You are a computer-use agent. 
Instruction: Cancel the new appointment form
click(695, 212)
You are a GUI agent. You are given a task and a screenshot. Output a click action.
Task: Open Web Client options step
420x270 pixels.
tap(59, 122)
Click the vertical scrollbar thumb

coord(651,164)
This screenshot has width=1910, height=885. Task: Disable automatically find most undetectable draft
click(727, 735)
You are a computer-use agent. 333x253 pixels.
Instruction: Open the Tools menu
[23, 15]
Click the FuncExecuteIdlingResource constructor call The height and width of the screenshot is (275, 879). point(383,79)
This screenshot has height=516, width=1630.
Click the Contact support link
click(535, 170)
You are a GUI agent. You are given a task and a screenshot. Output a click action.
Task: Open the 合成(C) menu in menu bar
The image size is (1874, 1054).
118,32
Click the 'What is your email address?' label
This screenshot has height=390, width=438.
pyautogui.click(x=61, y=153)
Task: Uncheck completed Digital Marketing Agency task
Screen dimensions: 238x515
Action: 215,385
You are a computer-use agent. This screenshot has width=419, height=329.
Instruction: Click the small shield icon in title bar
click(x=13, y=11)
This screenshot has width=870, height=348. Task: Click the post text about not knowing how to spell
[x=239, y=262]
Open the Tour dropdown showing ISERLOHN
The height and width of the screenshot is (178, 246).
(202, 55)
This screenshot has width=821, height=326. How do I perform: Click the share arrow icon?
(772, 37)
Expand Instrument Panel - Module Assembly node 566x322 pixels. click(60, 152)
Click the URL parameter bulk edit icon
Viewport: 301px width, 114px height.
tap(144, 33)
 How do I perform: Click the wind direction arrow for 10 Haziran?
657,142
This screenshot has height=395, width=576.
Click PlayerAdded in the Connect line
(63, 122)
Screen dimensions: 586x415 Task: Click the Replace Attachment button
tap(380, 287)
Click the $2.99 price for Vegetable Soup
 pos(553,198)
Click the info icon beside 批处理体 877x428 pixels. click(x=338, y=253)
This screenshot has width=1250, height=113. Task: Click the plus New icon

• • •

◆ Written request
Copy the data verbatim, beginning at the line that contains "This screenshot has height=395, width=576." and ending after the line that contains "Click the info".

◆ Solution for this problem
This screenshot has height=395, width=576.
Click PlayerAdded in the Connect line
(63, 122)
Screen dimensions: 586x415 Task: Click the Replace Attachment button
tap(380, 287)
Click the $2.99 price for Vegetable Soup
 pos(553,198)
Click the info icon beside 批处理体 877x428 pixels. click(x=338, y=253)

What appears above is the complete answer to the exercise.